The West Northamptonshire Development Corporation (WNDC) was an urban Development Corporation to secure the regeneration of the Urban Development Areas of Daventry, Towcester and Northampton in Northamptonshire, England.

It was established in December 2004 under the provisions of the Local Government, Planning and Land Act 1980 by Jeff Rooker, signed by the authority of the First Secretary of State.

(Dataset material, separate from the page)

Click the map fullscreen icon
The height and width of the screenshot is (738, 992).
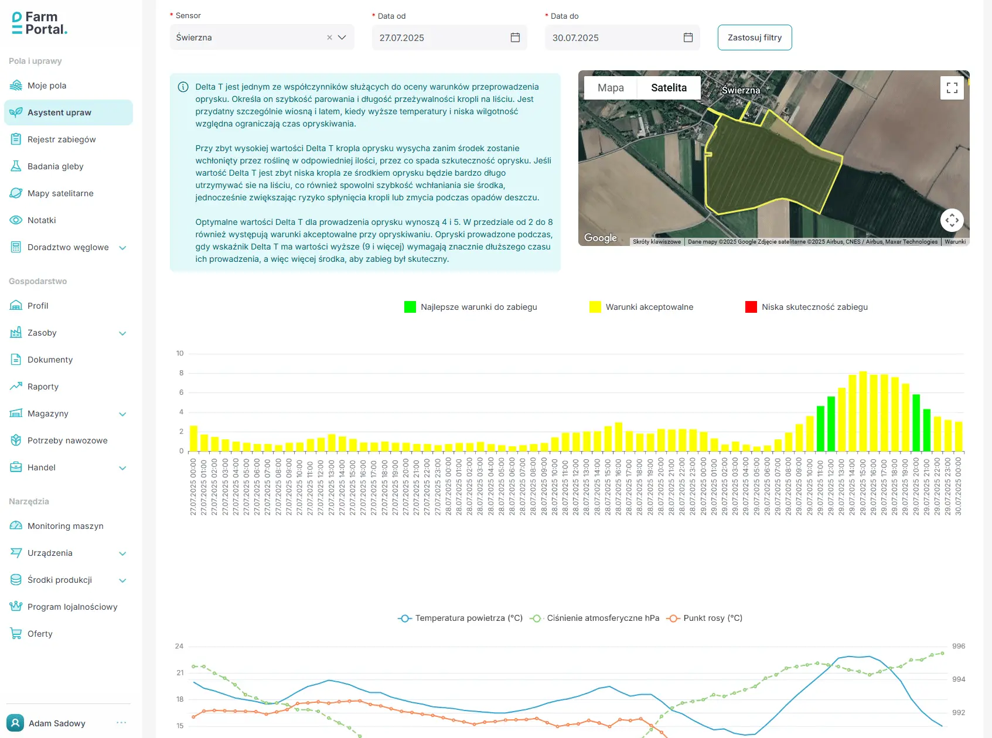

The corporation acted as a local planning authority before being dissolved on 31 March 2014.

Executive Team
The July 2010 Executive Team was:
 
Peter Mawson, Chief Executive
Roger Mendonca, Deputy Chief Executive
Chris Garden, Director of Regeneration and Development
Adrian Arnold, Director of Planning Services
Bill Allen, Director of Implementation and Delivery

Projects
As of July 2010 had invested more than £70 million in regeneration schemes across the three sites. The threshold for residential planning applications determined by WNDC was raised from 50 to 200 units in 2011.

Northampton
The redevelopment of Castle Railway Station
The regeneration of Northampton's waterside
£1.4 million to support arts facilities in the town centre and the Royal and Derngate theatre
£7.4 million to flood defences
£10.8 million to resurrect derelict Brownfield land for development
£6 million to create safer, attractive, more pedestrian friendly streets from the railway through to All Saints Square
£1.8 million for a new marina in Becket's Park as part of wider waterside development 
Investment in a series of three new roads in the south west of the town 
Investment in the redevelopment of the market square

Daventry
£9 million was spent to initiate:
A doubling of the town's retail and commercial floor space 
The creation of 2,000 new jobs
£60 million of private investment
Construction of the landmark iCon centre for sustainable construction
Provision of a new and improved town centre library

Towcester
Over £6 million was invested in Towcester Town Centre to support:
A quality public space in the centre of the town
New community, leisure and cultural facilities
The renovation of Bury Mount and the Water Meadows
New jobs for local people

iCon
The iCon building in Daventry was under construction as of 2010, and became a landmark building for the town. This national centre of excellence for sustainable construction and green technologies, provides accommodation, support and advice for 55 businesses, has a 300 seat conference hall, a public piazza and a café/restaurant.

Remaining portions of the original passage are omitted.